**What the task asks**
Change "Uncategorized" to "Sem categoria" in the records from the first line through the line containing "draggers (128, 148)", inclusive, and write out only those lines with everything else left as it is.

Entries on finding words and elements
--*--

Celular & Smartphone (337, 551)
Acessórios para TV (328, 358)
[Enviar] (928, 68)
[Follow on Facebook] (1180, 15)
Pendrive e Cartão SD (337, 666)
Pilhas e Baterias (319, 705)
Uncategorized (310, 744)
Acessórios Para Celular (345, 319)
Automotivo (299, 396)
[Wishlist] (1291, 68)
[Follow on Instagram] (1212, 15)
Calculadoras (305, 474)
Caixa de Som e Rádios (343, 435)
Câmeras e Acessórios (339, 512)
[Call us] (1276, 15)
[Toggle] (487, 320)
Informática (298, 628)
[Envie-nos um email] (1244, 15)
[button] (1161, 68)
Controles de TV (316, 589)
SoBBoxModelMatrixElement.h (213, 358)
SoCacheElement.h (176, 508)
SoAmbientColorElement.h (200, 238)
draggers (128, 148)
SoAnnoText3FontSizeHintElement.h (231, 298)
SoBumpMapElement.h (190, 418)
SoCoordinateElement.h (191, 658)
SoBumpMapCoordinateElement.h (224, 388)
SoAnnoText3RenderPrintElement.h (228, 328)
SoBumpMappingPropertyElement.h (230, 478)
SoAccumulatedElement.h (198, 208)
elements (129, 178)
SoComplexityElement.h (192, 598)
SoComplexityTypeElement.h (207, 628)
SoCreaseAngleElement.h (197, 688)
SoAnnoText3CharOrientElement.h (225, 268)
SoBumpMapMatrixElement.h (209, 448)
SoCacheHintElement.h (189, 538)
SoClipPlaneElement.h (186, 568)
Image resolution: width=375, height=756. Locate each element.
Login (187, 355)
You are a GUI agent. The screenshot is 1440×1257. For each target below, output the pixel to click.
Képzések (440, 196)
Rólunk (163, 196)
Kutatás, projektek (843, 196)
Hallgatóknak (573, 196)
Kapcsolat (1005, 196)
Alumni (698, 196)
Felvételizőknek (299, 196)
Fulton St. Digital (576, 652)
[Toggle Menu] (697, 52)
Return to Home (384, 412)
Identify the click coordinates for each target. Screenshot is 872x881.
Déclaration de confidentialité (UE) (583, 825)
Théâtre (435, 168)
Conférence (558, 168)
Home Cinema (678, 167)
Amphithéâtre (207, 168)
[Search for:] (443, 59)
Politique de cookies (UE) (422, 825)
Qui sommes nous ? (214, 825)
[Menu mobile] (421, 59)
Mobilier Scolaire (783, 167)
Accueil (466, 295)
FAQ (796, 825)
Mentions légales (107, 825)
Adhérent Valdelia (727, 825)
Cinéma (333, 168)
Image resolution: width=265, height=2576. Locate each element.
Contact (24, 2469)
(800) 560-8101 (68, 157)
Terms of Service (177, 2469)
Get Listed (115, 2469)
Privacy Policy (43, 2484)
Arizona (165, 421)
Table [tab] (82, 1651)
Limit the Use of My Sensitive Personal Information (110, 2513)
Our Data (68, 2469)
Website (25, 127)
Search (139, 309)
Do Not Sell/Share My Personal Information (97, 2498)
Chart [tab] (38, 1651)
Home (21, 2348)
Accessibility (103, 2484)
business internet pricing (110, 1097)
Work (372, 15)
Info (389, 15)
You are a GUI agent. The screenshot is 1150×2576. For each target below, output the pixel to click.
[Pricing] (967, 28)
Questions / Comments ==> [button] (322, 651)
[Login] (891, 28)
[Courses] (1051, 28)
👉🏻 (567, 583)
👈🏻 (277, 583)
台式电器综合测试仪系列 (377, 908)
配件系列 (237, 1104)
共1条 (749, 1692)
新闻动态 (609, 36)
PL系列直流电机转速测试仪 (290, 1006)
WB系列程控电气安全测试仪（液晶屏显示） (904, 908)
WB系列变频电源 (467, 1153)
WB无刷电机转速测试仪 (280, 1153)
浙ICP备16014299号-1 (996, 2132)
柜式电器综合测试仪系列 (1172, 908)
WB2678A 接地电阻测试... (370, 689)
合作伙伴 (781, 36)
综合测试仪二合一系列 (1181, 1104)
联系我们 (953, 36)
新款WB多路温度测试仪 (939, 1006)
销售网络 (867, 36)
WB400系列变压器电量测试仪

--*--

**Reply to the exercise**
Celular & Smartphone (337, 551)
Acessórios para TV (328, 358)
[Enviar] (928, 68)
[Follow on Facebook] (1180, 15)
Pendrive e Cartão SD (337, 666)
Pilhas e Baterias (319, 705)
Sem categoria (310, 744)
Acessórios Para Celular (345, 319)
Automotivo (299, 396)
[Wishlist] (1291, 68)
[Follow on Instagram] (1212, 15)
Calculadoras (305, 474)
Caixa de Som e Rádios (343, 435)
Câmeras e Acessórios (339, 512)
[Call us] (1276, 15)
[Toggle] (487, 320)
Informática (298, 628)
[Envie-nos um email] (1244, 15)
[button] (1161, 68)
Controles de TV (316, 589)
SoBBoxModelMatrixElement.h (213, 358)
SoCacheElement.h (176, 508)
SoAmbientColorElement.h (200, 238)
draggers (128, 148)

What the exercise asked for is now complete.